Australian waters offer a lot of interesting experiences for someone who believes their soul is a wandering soul, that their spirit is restless. These wonders of nature, dazzlingly majestic islands are really something unique and awe inspiring for anyone who sets their mind to sailing over.


On your own

While there are always available options to visit any one of these Australian treasures through some tourist agency. For a moderate fee, they will organize brief and tailored guided tours. There is also a more personal, better tailored way to do so. Charter a sturdy, well-built Australian boat, or hire a liveaboard, and go visiting around the coastline and further away in style and in your own time and leisure. Visit them for as long as you would like and leave as soon as you feel like it.


Owning, maintaining, and operating a smaller boat of your own has never been so easy, especially in areas as reliant on sea traffic as Australia. The hobby might seem like a lot of work and not much play by the uninitiated, but sailing is one of the most stress-relieving activities one can take up, and the freedom of the waves is no small thing.
Tasmania (image source: Flickr)
Rediscovering Tasmania

Like some modern day Abel Tasman, you can be the explorer who, as far as you are concerned, discovers this island and puts it on the map. While approaching one of the Tasmania’s traditional docks, you can easily get into the role of an 18th century explorer, arriving at a safe harbor after long and perilous nights at the open sea.


Enjoy diving in clear turquoise water, and exploring ancient shipwrecks and landing sites. Apart from Tasmania’s nostalgic, historical side, this island also has all the perks of modern tourism in its offer, consisting of luxurious hotels, gift shops and much more.
Fraser Island (image source: Flickr)

The Fantastic Fraser Island

This curious combination of dazzlingly bright and crystal clear sand beaches, as well as all lush and vivid rainforests, teeming with uncountable wildlife, marvelous and otherworldly at the same time. Fraser Island is the world’s largest sand island, and as such, it represents Australia’s off-coast sand safari, as well as one of its major touristic sites.

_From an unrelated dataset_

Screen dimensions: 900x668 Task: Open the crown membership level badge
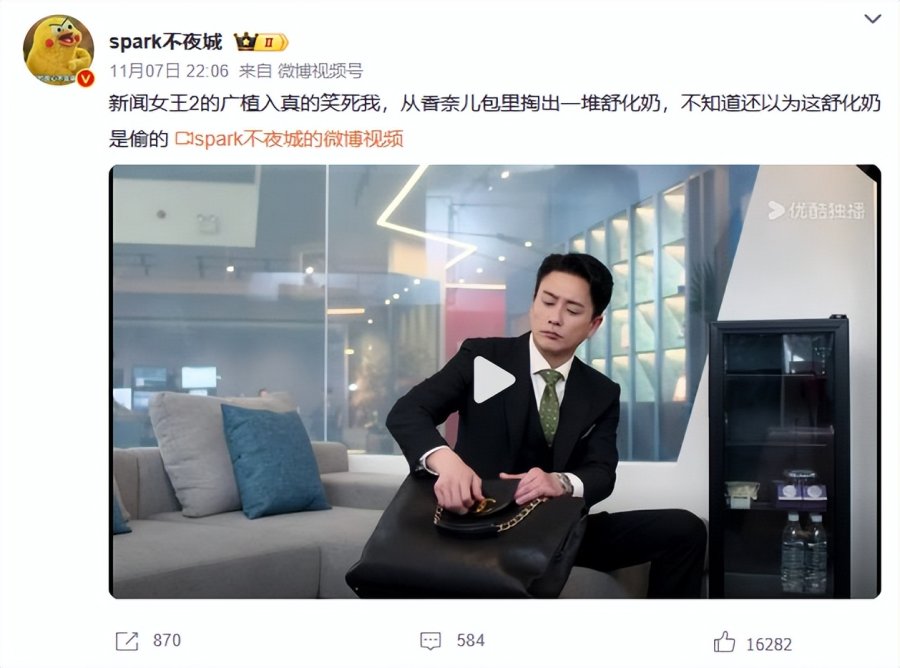[x=261, y=42]
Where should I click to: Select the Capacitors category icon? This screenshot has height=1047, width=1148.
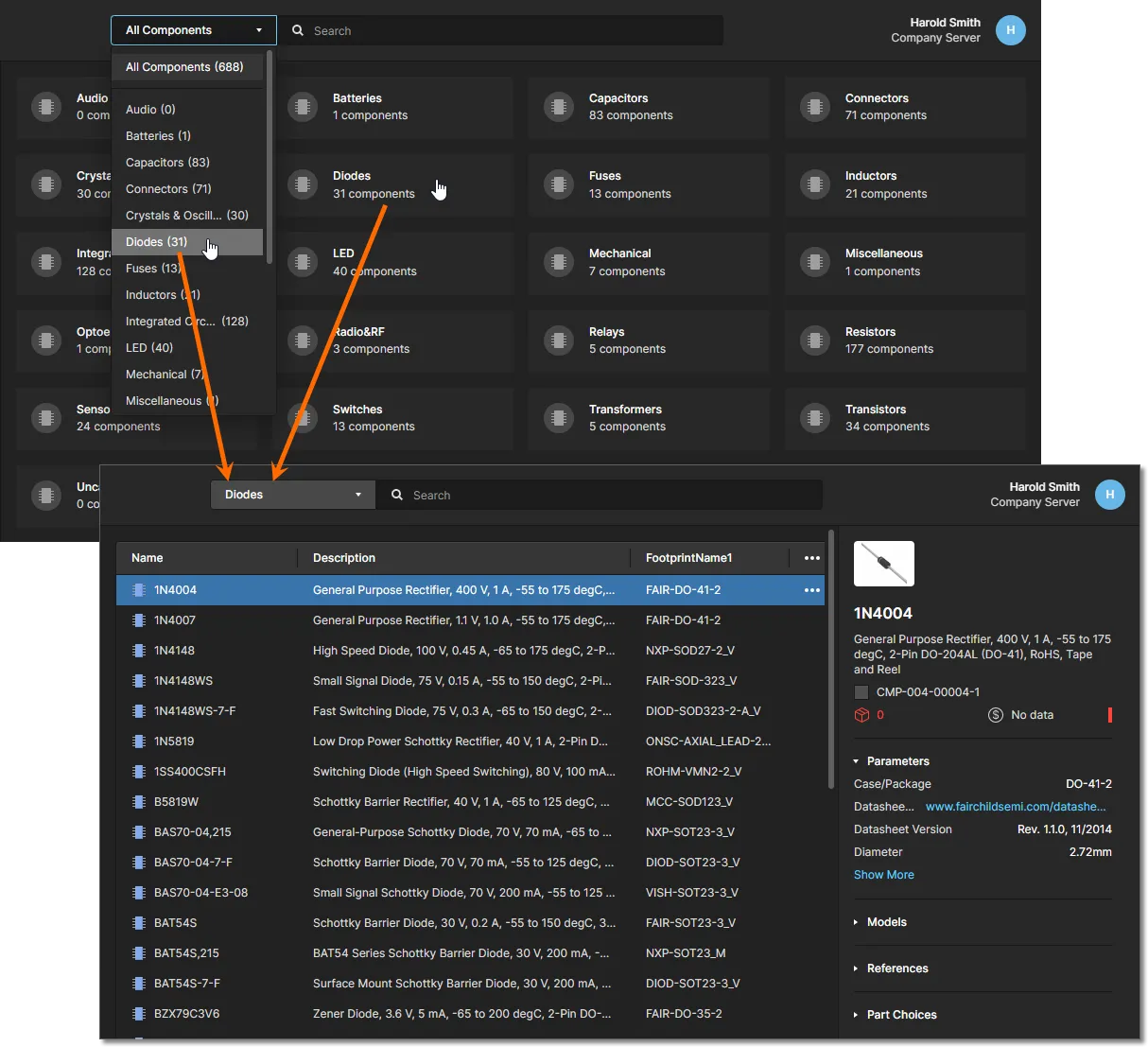pyautogui.click(x=558, y=107)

Speaking of wildlife, Fraser Island is a one of those spectacular Australian locations where you can watch the annual migration of humpback whales from a close distance. It is also a great spot for bird watching, and chances you’ll run into a dingo are rather huge.


The Great Barrier Reef

A brief visit to Hamilton Island is the lucky diver’s final stop before embarking for one of the official 7 wonders of the natural world, and the diving mecca of the South Seas: the Great Barrier Reef. This world’s largest living and organic structure is situated off the coast of Queensland, and it comprises a plethora of diving hot zones for amateurs and veterans alike. The rule is, the further away a spot is, the cleaner it is, and the more diverse its marine life is. This is why it is a particularly good idea to go with an experienced liveaboard, rather than make a solo trip, or book a seat on a one-day diving tour.